Threshing Oats Part 3

We continue our story of threshing oats in the mid-1940s on the Scheckel farm near Seneca in the middle of Crawford County, Wisconsin. It is the era of the threshing ring, when farmers banded together to thresh grain, moving from farm to farm over a 2-week season.

On toward 10 o’clock, with the dew burned off by the blazing sun, the loads of bundles started arriving from the fields.  There were 6 or 7 teams of wagons and horses. Some farmers brought a tractor and wagon. These were small tractors, typical for the time of the late 1940’s and 1950’s. Farmall H, Ford 8N, Allis Chalmers C. John Deere “Johnny Poppers”.

A half dozen wagons, with teams of horses, could keep the hungry threshing machine busy. Shutting it down was wasted time, and time was everything.

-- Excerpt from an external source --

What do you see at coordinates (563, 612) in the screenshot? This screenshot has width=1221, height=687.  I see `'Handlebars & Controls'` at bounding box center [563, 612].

That machine kept going, only to be stopped between loads for a quick greasing of all the zerts and at lunch time, which was usually around 12:30 PM.

Fradette opens the throttle of the big Minneapolis Moline, smoke belching out the 3-foot exhaust pipe atop the machine, wafting off into the clear blue Wisconsin sky. The thresher comes to life, the big claw teeth at the end of the grain bundle tray chute starting to move, as if it were gulping for bundles. The tray chain moves, all the belts and pulleys turning, as if this beast is arising from the dead and coming alive.

A farmer has already driven his team and wagon into position, just inches from the feed trough. The thresher is up to speed, and Fradette signals for the first bundles to start down the feeder.

Bundles are thrown in grain heads first, stalk end last, and lengthwise. There are feeder knives attached beneath the claws that cut the binder twine. Uncut twine is bad news, grain is not separated from the stalk, and it can clog the thresher, which means shutting the machine down, a waste of valuable time. Time is everything. In addition, twine can get wrapped around shaft bearing and needs to be cut out by hand with a jack knife.

Frank Fradette was paid by the bushel for threshing grain. A few cents a bushel was the rate. Threshed oats went up an elevator on the side of the big machine and the grains dumped in a receiver basket. The basket was counterbalanced by a weight and when full, the buckle opened and dumped the grain into an auger that took it to a waiting wagon or pick-up. At the same time, the dumping buckle operated a geared counter that kept track of the number of bushels threshed. Two dumping trips of the bucket was one bushel of oats. The counter had 3 “windows” and operated like the counters used to keep track of the amount of electricity one used.